What the exercise asks
The required result is an exact copy of the lines from the one containing "1568x753 pixels. Task: Open" to the last line of the records, both ends included, without pictures.

Supplied material
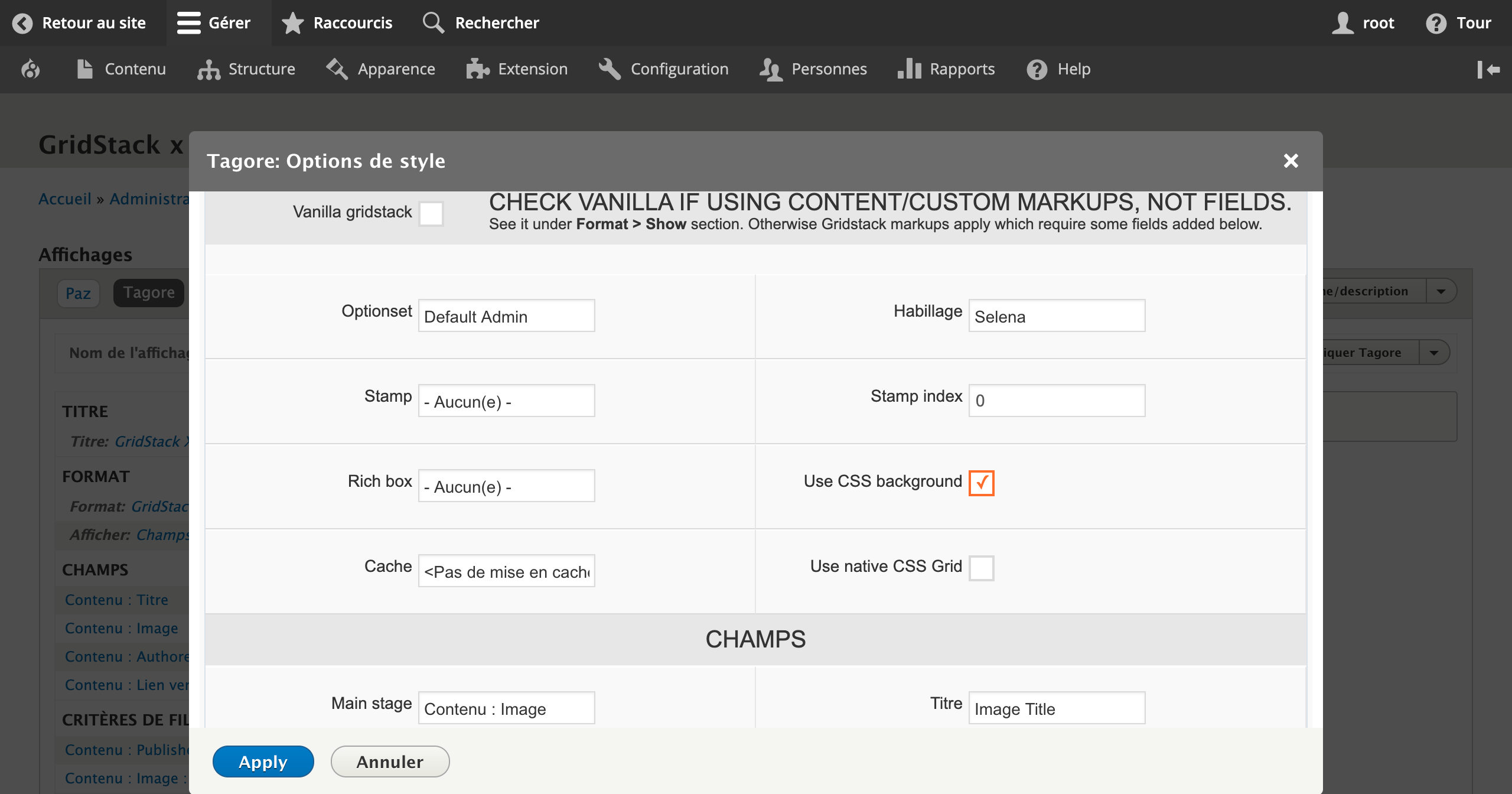1512x794 pixels.
Task: Open the Optionset dropdown
Action: pos(506,316)
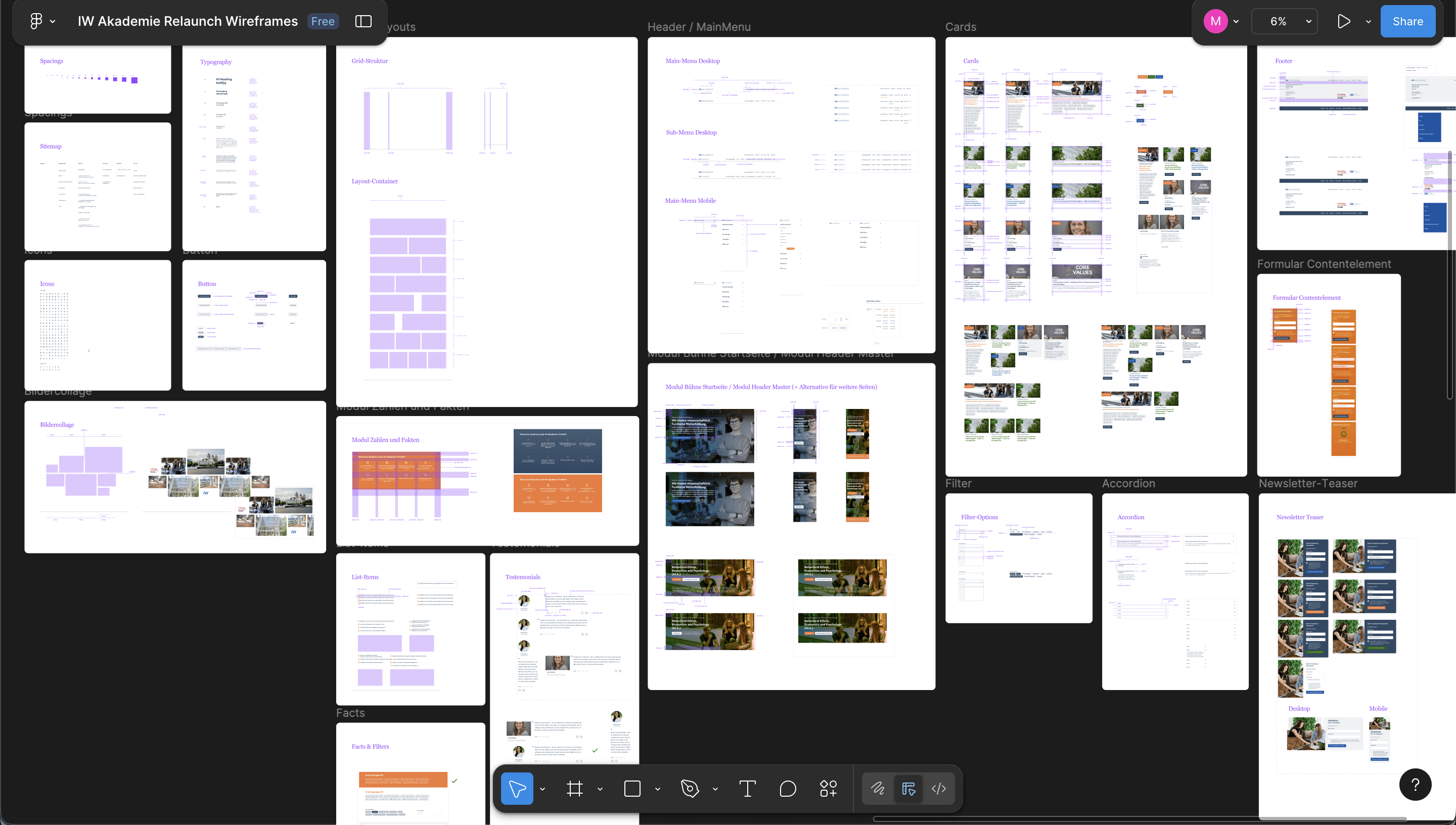Select the Comment tool

pyautogui.click(x=788, y=788)
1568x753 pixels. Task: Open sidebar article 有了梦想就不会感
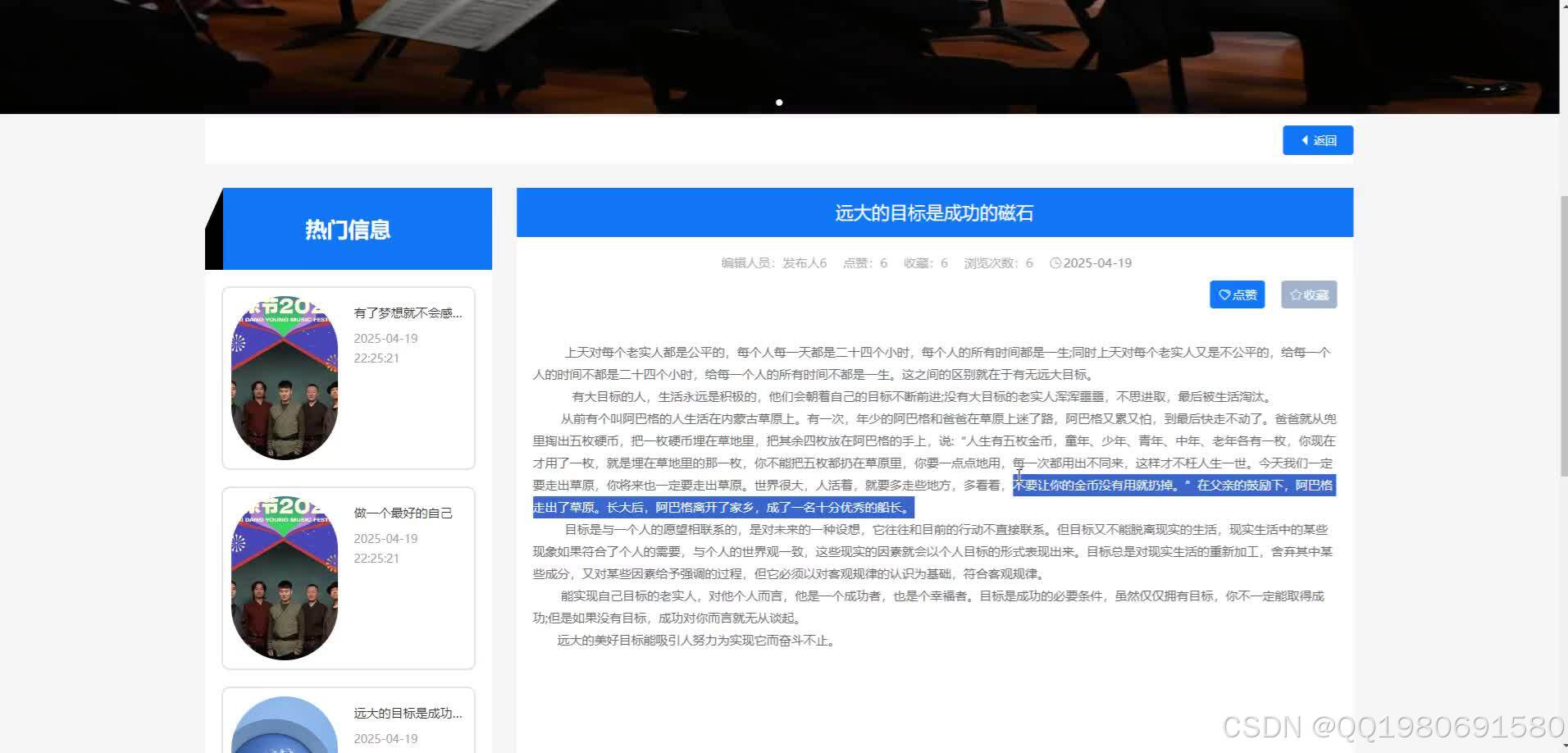pos(408,313)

Exercise answer
1568x753 pixels. Task: Open sidebar article 有了梦想就不会感
pos(408,313)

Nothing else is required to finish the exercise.